The ancients revered the spiral as a symbol of life everlasting; the natural world is full of representations of the spiral, usually formed according to the Fibonacci series, a mathematical mystery known to the Pythagoreans. Some modern folks were astonished when the DNA molecule, the microscopic code of all life on earth, was revealed to be a helical spiral. But the mystics just nodded their heads.
One of the most well-known symbols of the spiral is the Caduceus of Hermes, a sort of staff carried by the god Hermes (also known as Mercury). The symbol has no superficial explanation, but suffice it to say it represents the coincidence of opposites, the Tao of opposing Yang and Yin in balance, represented by the two opposite entwining serpents. The knob at the top of the staff represent the supreme monad of these two forces in the universe. The wings just beneath are the primal energies that emanate the universe below.

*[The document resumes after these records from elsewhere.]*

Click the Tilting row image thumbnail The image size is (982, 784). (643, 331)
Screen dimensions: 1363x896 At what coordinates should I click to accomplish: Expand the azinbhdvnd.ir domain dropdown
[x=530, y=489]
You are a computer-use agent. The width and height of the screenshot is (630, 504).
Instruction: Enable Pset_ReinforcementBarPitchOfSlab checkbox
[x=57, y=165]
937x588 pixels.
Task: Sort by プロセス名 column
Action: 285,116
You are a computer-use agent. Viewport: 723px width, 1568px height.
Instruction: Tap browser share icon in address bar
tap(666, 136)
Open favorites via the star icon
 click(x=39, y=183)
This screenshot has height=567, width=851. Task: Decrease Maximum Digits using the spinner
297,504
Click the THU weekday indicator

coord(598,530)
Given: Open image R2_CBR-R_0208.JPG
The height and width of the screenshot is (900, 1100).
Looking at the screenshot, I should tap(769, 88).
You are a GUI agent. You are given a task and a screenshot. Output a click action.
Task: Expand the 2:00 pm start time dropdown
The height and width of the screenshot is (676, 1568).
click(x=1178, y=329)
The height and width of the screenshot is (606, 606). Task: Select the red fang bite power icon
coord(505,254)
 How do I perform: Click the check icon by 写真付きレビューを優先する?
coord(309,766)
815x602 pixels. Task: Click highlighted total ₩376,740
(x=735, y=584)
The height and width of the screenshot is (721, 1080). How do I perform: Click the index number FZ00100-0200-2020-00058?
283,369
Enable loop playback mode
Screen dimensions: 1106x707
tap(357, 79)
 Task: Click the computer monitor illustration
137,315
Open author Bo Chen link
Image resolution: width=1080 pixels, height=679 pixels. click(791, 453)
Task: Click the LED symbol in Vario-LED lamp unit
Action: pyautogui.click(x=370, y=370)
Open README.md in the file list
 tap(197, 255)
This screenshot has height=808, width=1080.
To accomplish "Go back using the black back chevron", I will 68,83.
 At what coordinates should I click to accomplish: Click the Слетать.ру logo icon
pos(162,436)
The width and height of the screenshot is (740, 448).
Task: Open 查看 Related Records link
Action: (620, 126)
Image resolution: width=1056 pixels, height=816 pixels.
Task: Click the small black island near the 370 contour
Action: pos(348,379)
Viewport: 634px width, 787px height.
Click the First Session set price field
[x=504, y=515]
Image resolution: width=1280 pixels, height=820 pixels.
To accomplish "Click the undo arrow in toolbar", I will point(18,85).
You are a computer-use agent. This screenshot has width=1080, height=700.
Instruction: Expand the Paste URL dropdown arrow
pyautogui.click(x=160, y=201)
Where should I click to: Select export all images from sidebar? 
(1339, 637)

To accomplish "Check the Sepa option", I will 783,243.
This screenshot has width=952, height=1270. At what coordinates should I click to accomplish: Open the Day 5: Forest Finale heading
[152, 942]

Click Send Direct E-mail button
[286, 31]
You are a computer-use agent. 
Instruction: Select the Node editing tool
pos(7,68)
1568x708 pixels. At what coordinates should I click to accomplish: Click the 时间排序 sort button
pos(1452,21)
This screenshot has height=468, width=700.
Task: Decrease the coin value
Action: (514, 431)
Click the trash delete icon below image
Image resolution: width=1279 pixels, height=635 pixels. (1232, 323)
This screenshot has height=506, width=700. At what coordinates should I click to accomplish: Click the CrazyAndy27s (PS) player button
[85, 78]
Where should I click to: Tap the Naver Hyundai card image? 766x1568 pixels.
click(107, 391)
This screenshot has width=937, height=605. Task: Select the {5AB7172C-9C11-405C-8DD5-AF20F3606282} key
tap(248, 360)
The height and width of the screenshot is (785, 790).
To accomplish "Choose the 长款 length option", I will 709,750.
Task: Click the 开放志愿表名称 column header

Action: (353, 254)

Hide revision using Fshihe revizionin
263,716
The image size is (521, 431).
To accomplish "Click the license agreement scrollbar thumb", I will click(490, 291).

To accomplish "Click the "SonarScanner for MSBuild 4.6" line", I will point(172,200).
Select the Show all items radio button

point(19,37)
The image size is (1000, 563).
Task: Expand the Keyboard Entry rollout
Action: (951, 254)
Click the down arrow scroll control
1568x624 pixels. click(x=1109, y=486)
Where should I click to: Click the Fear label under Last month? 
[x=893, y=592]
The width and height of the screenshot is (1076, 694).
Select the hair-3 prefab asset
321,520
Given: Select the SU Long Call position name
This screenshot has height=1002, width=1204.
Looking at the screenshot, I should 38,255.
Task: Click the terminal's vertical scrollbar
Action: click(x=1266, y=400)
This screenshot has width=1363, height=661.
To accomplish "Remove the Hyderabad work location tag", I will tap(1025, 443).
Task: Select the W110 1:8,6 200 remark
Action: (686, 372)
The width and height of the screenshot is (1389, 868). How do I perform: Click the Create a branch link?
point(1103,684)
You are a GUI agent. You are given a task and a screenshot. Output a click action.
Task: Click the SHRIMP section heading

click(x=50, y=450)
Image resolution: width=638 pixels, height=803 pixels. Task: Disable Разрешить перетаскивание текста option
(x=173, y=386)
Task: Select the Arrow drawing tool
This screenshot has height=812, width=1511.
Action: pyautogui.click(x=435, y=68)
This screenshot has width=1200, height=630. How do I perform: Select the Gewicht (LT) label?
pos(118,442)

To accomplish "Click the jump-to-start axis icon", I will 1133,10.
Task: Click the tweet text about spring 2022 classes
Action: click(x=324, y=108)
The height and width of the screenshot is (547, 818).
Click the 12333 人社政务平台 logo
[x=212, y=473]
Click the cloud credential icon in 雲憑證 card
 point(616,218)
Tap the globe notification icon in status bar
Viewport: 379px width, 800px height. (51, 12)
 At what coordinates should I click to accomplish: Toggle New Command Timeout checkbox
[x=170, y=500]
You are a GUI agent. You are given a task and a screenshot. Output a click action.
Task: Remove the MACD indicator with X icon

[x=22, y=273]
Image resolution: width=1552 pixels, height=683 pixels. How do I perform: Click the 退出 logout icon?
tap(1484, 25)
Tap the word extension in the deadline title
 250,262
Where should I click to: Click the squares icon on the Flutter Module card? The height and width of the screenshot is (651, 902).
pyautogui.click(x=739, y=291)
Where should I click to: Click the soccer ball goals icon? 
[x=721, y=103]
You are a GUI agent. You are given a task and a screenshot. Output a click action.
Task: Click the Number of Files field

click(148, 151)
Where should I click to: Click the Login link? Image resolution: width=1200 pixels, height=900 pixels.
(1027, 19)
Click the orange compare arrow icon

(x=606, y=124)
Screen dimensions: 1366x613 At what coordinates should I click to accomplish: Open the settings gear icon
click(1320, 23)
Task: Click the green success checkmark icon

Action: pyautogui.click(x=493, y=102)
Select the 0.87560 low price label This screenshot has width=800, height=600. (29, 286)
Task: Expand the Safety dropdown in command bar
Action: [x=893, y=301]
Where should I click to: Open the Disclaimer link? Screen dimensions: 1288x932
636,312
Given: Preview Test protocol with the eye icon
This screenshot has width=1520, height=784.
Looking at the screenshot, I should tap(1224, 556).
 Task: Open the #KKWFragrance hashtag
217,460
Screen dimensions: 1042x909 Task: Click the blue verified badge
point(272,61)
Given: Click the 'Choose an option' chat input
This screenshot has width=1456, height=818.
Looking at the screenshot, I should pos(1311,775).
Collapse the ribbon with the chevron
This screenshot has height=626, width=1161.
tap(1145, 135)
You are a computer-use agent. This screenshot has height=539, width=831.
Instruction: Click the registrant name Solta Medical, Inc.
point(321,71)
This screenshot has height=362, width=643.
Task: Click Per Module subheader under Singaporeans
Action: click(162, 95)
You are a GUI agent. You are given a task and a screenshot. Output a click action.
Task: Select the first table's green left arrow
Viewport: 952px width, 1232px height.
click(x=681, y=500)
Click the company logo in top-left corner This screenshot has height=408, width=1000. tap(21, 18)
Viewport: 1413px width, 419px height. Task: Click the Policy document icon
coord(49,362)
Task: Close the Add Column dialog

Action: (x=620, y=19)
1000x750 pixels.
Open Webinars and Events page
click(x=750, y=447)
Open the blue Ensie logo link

The symbol is shown in prehistoric Britain as a double spiral, one feeding into the other, continuously. (This is also depicted as a triple spiral, which would be the equivalent of the staff of the caduceus as the middle way, combined with the two snakes in a triple form). These symbols are usually seen carved in stone at burial sites, and represent life feeding death which then feeds rebirth, just eddies in one eternal river. Likewise, the caduceus is said with one touch to cause the living to die, and the dead to return to life.
Or as the band Genesis put it so well: You gotta get in to get out.
I came across this video recently, and realized, just as Hermes stated on the Emerald Tablet: That which is above is like unto that which is below. Or, the form of the microscopic DNA and the macroscopic movements of the stars and planets are all really the same principle.